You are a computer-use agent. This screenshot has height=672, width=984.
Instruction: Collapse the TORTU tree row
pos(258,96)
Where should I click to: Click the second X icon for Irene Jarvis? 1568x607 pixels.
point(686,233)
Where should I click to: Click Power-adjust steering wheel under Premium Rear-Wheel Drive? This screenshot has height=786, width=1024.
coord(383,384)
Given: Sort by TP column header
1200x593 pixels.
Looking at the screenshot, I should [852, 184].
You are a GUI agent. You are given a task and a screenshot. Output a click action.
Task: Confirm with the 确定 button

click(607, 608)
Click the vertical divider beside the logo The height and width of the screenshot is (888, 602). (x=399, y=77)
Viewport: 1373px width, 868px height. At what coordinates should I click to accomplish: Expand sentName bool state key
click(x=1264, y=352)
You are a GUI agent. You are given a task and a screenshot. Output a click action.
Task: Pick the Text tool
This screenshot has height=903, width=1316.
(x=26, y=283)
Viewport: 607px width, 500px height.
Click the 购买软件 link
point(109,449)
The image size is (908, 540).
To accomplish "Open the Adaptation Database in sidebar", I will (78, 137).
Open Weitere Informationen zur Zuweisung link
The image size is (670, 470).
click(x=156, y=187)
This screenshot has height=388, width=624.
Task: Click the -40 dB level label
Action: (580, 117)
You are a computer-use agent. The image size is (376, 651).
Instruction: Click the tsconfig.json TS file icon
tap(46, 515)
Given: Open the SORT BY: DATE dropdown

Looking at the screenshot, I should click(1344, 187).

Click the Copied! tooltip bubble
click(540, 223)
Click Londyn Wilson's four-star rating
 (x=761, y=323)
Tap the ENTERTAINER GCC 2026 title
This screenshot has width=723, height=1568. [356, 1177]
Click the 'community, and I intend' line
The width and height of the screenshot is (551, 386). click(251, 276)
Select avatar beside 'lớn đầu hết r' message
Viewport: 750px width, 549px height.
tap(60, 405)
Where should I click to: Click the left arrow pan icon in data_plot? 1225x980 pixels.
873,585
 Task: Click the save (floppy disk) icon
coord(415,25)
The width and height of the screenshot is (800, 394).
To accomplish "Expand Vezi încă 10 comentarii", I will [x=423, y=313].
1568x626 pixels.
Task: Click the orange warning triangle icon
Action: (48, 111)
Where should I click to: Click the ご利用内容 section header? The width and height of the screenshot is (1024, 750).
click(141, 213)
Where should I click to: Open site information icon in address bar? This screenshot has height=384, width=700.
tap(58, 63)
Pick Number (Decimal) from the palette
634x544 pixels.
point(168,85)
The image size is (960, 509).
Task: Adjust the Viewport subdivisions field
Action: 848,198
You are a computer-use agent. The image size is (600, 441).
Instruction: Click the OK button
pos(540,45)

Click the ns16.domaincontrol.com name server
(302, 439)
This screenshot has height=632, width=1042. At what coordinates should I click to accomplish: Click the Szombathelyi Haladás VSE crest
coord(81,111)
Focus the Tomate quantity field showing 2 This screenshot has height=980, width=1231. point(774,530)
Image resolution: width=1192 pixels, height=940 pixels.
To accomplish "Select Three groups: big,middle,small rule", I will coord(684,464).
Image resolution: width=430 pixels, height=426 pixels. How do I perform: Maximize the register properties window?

What is expected — Each line of the material must be copied exactly.

Result for this task —
You are a computer-use agent. This screenshot has height=672, width=984.
Instruction: Collapse the TORTU tree row
pos(258,96)
Where should I click to: Click the second X icon for Irene Jarvis? 1568x607 pixels.
point(686,233)
Where should I click to: Click Power-adjust steering wheel under Premium Rear-Wheel Drive? This screenshot has height=786, width=1024.
coord(383,384)
Given: Sort by TP column header
1200x593 pixels.
Looking at the screenshot, I should [852, 184].
You are a GUI agent. You are given a task and a screenshot. Output a click action.
Task: Confirm with the 确定 button

click(607, 608)
Click the vertical divider beside the logo The height and width of the screenshot is (888, 602). (x=399, y=77)
Viewport: 1373px width, 868px height. At what coordinates should I click to accomplish: Expand sentName bool state key
click(x=1264, y=352)
You are a GUI agent. You are given a task and a screenshot. Output a click action.
Task: Pick the Text tool
This screenshot has height=903, width=1316.
(x=26, y=283)
Viewport: 607px width, 500px height.
Click the 购买软件 link
point(109,449)
The image size is (908, 540).
To accomplish "Open the Adaptation Database in sidebar", I will (78, 137).
Open Weitere Informationen zur Zuweisung link
The image size is (670, 470).
click(x=156, y=187)
This screenshot has height=388, width=624.
Task: Click the -40 dB level label
Action: (580, 117)
You are a computer-use agent. The image size is (376, 651).
Instruction: Click the tsconfig.json TS file icon
tap(46, 515)
Given: Open the SORT BY: DATE dropdown

Looking at the screenshot, I should click(1344, 187).

Click the Copied! tooltip bubble
click(540, 223)
Click Londyn Wilson's four-star rating
 (x=761, y=323)
Tap the ENTERTAINER GCC 2026 title
This screenshot has width=723, height=1568. [356, 1177]
Click the 'community, and I intend' line
The width and height of the screenshot is (551, 386). click(251, 276)
Select avatar beside 'lớn đầu hết r' message
Viewport: 750px width, 549px height.
tap(60, 405)
Where should I click to: Click the left arrow pan icon in data_plot? 1225x980 pixels.
873,585
 Task: Click the save (floppy disk) icon
coord(415,25)
The width and height of the screenshot is (800, 394).
To accomplish "Expand Vezi încă 10 comentarii", I will [x=423, y=313].
1568x626 pixels.
Task: Click the orange warning triangle icon
Action: (48, 111)
Where should I click to: Click the ご利用内容 section header? The width and height of the screenshot is (1024, 750).
click(141, 213)
Where should I click to: Open site information icon in address bar? This screenshot has height=384, width=700.
tap(58, 63)
Pick Number (Decimal) from the palette
634x544 pixels.
point(168,85)
The image size is (960, 509).
Task: Adjust the Viewport subdivisions field
Action: 848,198
You are a computer-use agent. The image size is (600, 441).
Instruction: Click the OK button
pos(540,45)

Click the ns16.domaincontrol.com name server
(302, 439)
This screenshot has height=632, width=1042. At what coordinates should I click to accomplish: Click the Szombathelyi Haladás VSE crest
coord(81,111)
Focus the Tomate quantity field showing 2 This screenshot has height=980, width=1231. point(774,530)
Image resolution: width=1192 pixels, height=940 pixels.
To accomplish "Select Three groups: big,middle,small rule", I will coord(684,464).
Image resolution: width=430 pixels, height=426 pixels. How do I perform: Maximize the register properties window?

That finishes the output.